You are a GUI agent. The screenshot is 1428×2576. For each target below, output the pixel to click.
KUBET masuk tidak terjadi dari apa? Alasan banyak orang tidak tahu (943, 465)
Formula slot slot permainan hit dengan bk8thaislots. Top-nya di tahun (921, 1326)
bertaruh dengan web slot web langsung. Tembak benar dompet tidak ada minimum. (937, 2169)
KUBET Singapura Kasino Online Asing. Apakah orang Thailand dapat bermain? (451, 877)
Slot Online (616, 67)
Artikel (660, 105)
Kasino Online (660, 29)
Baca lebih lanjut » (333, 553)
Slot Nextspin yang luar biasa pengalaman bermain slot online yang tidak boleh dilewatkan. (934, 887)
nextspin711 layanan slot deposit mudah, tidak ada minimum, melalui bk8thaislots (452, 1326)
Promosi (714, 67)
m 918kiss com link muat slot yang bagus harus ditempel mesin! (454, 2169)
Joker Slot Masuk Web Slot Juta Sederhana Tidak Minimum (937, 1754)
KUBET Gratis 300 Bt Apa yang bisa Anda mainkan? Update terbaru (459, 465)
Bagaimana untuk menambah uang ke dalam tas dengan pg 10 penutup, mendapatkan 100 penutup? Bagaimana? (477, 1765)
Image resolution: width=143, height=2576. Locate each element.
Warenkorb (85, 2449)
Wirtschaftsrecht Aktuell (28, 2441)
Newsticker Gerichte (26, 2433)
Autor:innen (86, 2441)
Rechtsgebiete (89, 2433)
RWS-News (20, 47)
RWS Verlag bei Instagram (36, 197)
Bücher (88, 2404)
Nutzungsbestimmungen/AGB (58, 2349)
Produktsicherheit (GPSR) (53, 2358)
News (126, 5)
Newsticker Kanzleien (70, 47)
-=-=-
■ **Instructions for the task**
In the listing above, find the line with "Baca lebih lanjut" and the line with "Warenkorb (85, 2449)"; output exactly those lines and all lines between them.

■ **Answer**
Baca lebih lanjut » (333, 553)
Slot Nextspin yang luar biasa pengalaman bermain slot online yang tidak boleh dilewatkan. (934, 887)
nextspin711 layanan slot deposit mudah, tidak ada minimum, melalui bk8thaislots (452, 1326)
Promosi (714, 67)
m 918kiss com link muat slot yang bagus harus ditempel mesin! (454, 2169)
Joker Slot Masuk Web Slot Juta Sederhana Tidak Minimum (937, 1754)
KUBET Gratis 300 Bt Apa yang bisa Anda mainkan? Update terbaru (459, 465)
Bagaimana untuk menambah uang ke dalam tas dengan pg 10 penutup, mendapatkan 100 penutup? Bagaimana? (477, 1765)
Image resolution: width=143, height=2576. Locate each element.
Warenkorb (85, 2449)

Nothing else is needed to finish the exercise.